Material excerpted from a collection:
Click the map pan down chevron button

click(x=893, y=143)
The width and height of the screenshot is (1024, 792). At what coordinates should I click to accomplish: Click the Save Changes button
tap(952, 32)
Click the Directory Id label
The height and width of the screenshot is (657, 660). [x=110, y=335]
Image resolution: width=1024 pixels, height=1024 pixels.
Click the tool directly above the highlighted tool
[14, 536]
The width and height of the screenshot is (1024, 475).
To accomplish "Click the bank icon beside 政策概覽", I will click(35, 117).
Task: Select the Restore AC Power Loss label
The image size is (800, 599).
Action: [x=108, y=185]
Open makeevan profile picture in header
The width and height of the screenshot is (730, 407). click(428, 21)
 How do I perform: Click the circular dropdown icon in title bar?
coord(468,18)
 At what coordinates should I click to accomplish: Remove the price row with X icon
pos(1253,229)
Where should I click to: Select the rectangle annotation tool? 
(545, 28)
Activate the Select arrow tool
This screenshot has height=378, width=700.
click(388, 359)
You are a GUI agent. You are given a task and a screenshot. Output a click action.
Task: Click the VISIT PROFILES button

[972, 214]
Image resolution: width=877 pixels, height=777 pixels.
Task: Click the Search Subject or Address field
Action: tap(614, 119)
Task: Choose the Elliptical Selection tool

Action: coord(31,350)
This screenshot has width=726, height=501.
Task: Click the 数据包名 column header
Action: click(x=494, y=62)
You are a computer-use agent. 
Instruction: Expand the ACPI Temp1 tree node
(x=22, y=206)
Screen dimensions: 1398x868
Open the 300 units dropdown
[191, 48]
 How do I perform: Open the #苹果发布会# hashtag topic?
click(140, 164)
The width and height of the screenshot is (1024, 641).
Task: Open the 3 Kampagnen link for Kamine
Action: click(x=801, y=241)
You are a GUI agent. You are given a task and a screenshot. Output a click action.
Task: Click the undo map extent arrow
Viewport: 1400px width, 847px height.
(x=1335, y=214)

- **Exercise aim**: Return every line of the material above unchanged, from the first line to the last.

- **Task solution**:
Click the map pan down chevron button

click(x=893, y=143)
The width and height of the screenshot is (1024, 792). At what coordinates should I click to accomplish: Click the Save Changes button
tap(952, 32)
Click the Directory Id label
The height and width of the screenshot is (657, 660). [x=110, y=335]
Image resolution: width=1024 pixels, height=1024 pixels.
Click the tool directly above the highlighted tool
[14, 536]
The width and height of the screenshot is (1024, 475).
To accomplish "Click the bank icon beside 政策概覽", I will click(35, 117).
Task: Select the Restore AC Power Loss label
The image size is (800, 599).
Action: [x=108, y=185]
Open makeevan profile picture in header
The width and height of the screenshot is (730, 407). click(428, 21)
 How do I perform: Click the circular dropdown icon in title bar?
coord(468,18)
 At what coordinates should I click to accomplish: Remove the price row with X icon
pos(1253,229)
Where should I click to: Select the rectangle annotation tool? 
(545, 28)
Activate the Select arrow tool
This screenshot has height=378, width=700.
click(388, 359)
You are a GUI agent. You are given a task and a screenshot. Output a click action.
Task: Click the VISIT PROFILES button

[972, 214]
Image resolution: width=877 pixels, height=777 pixels.
Task: Click the Search Subject or Address field
Action: tap(614, 119)
Task: Choose the Elliptical Selection tool

Action: coord(31,350)
This screenshot has width=726, height=501.
Task: Click the 数据包名 column header
Action: click(x=494, y=62)
You are a computer-use agent. 
Instruction: Expand the ACPI Temp1 tree node
(x=22, y=206)
Screen dimensions: 1398x868
Open the 300 units dropdown
[191, 48]
 How do I perform: Open the #苹果发布会# hashtag topic?
click(140, 164)
The width and height of the screenshot is (1024, 641).
Task: Open the 3 Kampagnen link for Kamine
Action: click(x=801, y=241)
You are a GUI agent. You are given a task and a screenshot. Output a click action.
Task: Click the undo map extent arrow
Viewport: 1400px width, 847px height.
(x=1335, y=214)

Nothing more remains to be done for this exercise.